## Document excerpt
+++++
Wednesday, October 8, 2014

Ebola is an unsuccessful disease - why is it creating such impact?

Ebola is a lousy and ineffective virus, as a virus goes – at least in the human sphere.  The epidemiology math  “p” factor in morbidity and virulence  is lousy and requires massive mutation to ever make the big time in becoming a world class killer, like HIV or ubiquitous malaria. 




Retching blood in great agony, or crying tears of blood is great drama, far more terrifying than night chills of malaria or the sarcoma of AIDS, and makes great press.  And like any body fluid spreading disease with high levels  of morbidity – and with all  the blood and gore – it’s  first hit is noted and effective, to say the least.  But the fact it does kill in such a gruesome high profile way with lots of  fluids slopping around, makes it more a terrible and deadly test of basic infrastructure and public health policy than as a effective killer disease.  Most locales have no problem dealing with Ebola, it is a minor though dramtic.  Obviously many African locales are failing utterly.

But Ebola is not a major health risk for the world.

The current press and media are either deliberately doing great harm so as to sell ad space, or they are maliciously  enjoying this gruesome tale, or they are very poor journalists and have made no effort to define the story and get the facts. The press coverage on Ebola is close to or is criminal.

Epidemiology, the science backing the spread of a disease or condition, is  well understood and specific.  The Atlanta based CDC has released a model for Ebola at stacks.cdc.gov/view/cdc/24900 where one can download a easily used Excel spread sheet. 



  Inputs for the population of the area of concern; the ground zero beginning carriers numbers;  the infectious time for the carriers;  hospital, home quarantine and wanderers commitment rates;  how infectious or effective in transmission the disease is while in the hospital, home quarantine, or wandering around – all these variables can be entered to find out how many Ebola cases will occur.  Then a 40% mortality rate can be applied to calculate the deaths Ebola can cause.
I used a very high number of 20 Ebola carriers make it to the USA and go to 20 different cities, not knowing they have Ebola at first. But as soon as they are thought to be at risk I have 95% hospitalized, 3% under home quarantine, and 2% loose in the population.  The 20 different locales means this happens to a population of 200,000,000 (20 times cities of 10MM – obviously a very dramatic number), and the transmission rate of the disease I use .001% in the hospital,  5% while in home quarantine and those wandering around having a 30% infection rate.
+++++
## Data excerpts
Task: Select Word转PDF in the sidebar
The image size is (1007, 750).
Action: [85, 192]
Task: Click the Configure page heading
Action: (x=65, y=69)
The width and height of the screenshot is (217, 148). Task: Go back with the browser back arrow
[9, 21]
+++++
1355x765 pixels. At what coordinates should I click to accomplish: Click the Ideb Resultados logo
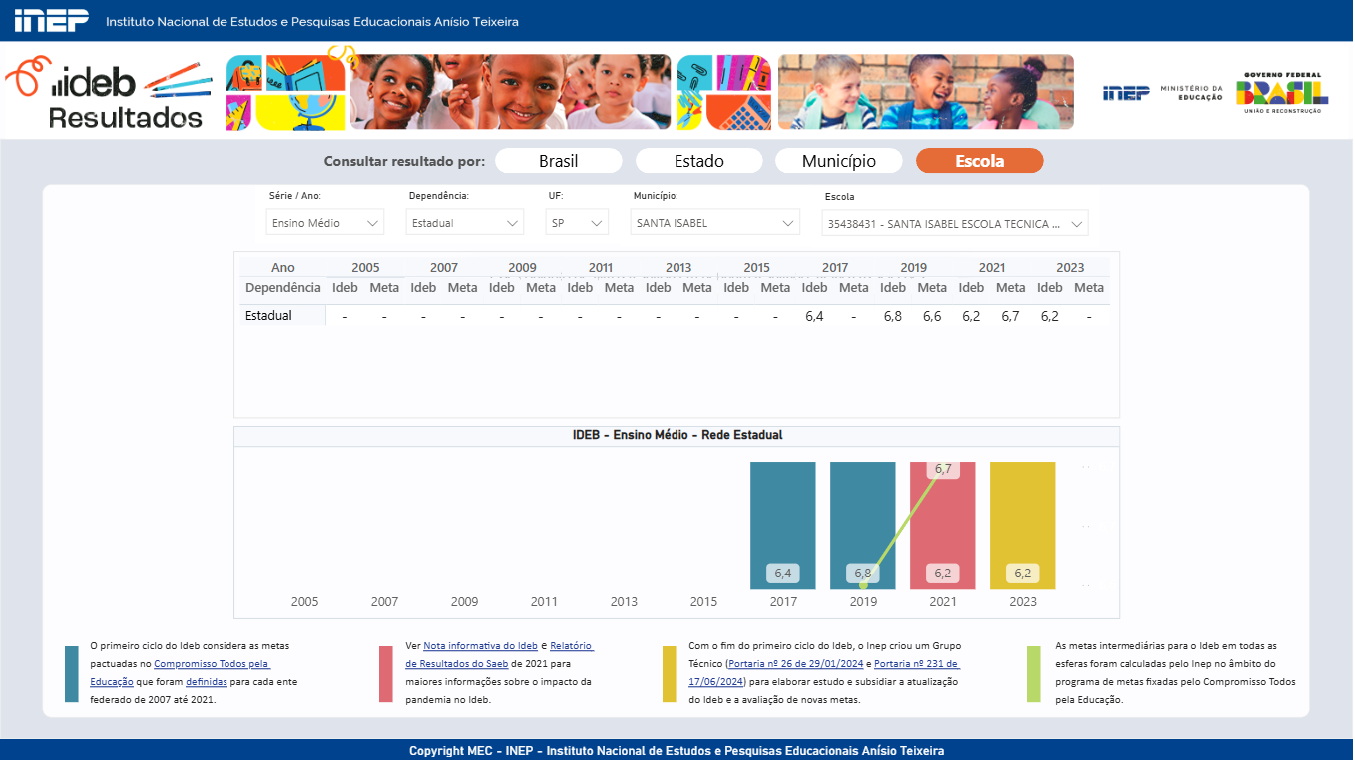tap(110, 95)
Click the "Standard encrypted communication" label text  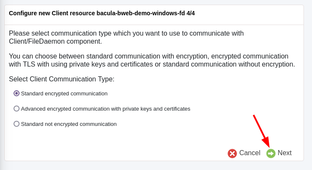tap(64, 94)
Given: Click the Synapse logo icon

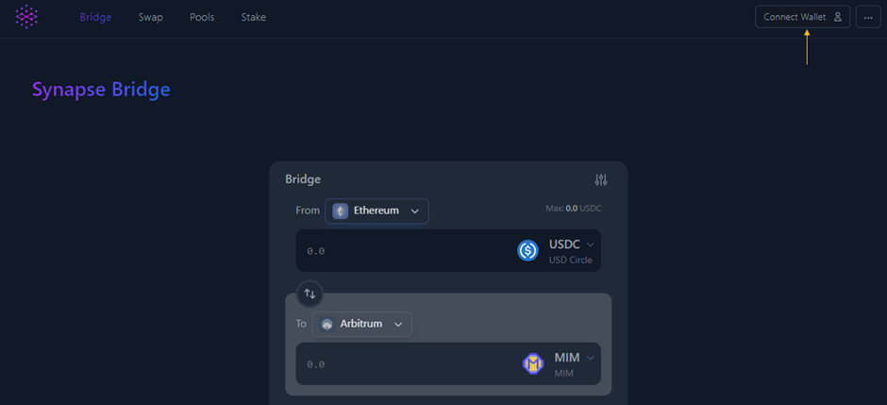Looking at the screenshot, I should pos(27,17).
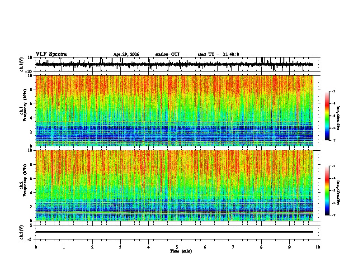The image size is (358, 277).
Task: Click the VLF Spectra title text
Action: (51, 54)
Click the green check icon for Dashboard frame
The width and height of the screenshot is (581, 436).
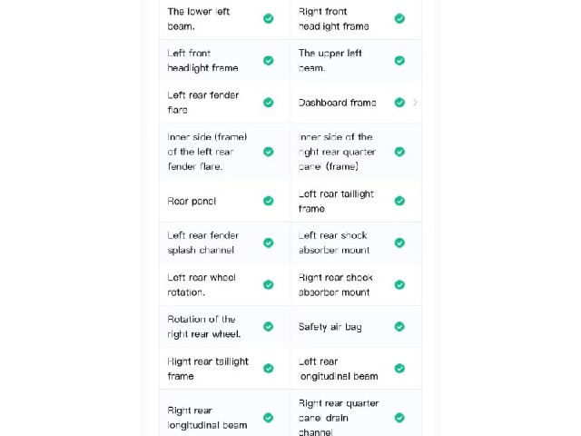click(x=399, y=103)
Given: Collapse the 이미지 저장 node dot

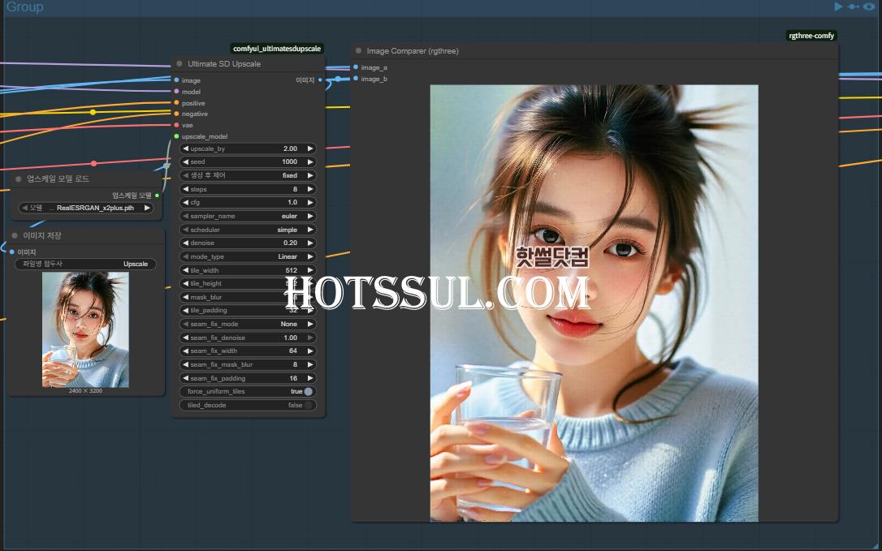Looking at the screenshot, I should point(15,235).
+++++
## Assignment
Can you write what comes next in the blog post on Ebola, picking up right after its last sentence?

## Task output
The numbers – and keep in mind this is well understood science with little if no debate in this outcome – well a 5% confidence band which is what I instructed the CDC model to solve to – comes out with a Ebola, as far as the US is concerned, a non-event. No Brad Pitt World War Z.


Since this is material is easily found and can be vetted by those more experienced than I quickly, and since the CDC has made this available in a very easy form to understand and do “what ifs”, some disturbing conclusions emerge.

  1. Why isn’t the CDC and the US public health authorities making this well known?  One can conclude that they are spinning Ebola, again from the US perspective, into a monster story into realms of fiction – why? Why aren’t the US public health guys doing their job at a a most critical time of public concern?  Why are they allowing this panic to emerge?
  2.  If I am wrong and the public health authorities are making this available to the press – this CDC spread sheet was easily found – why is the press deliberately ignoring the facts and spinning this into a Hollywood horror sci-fi horror movie?  If the press is aware I can only see this as one of the most callous if not criminal acts of the press that I can remember.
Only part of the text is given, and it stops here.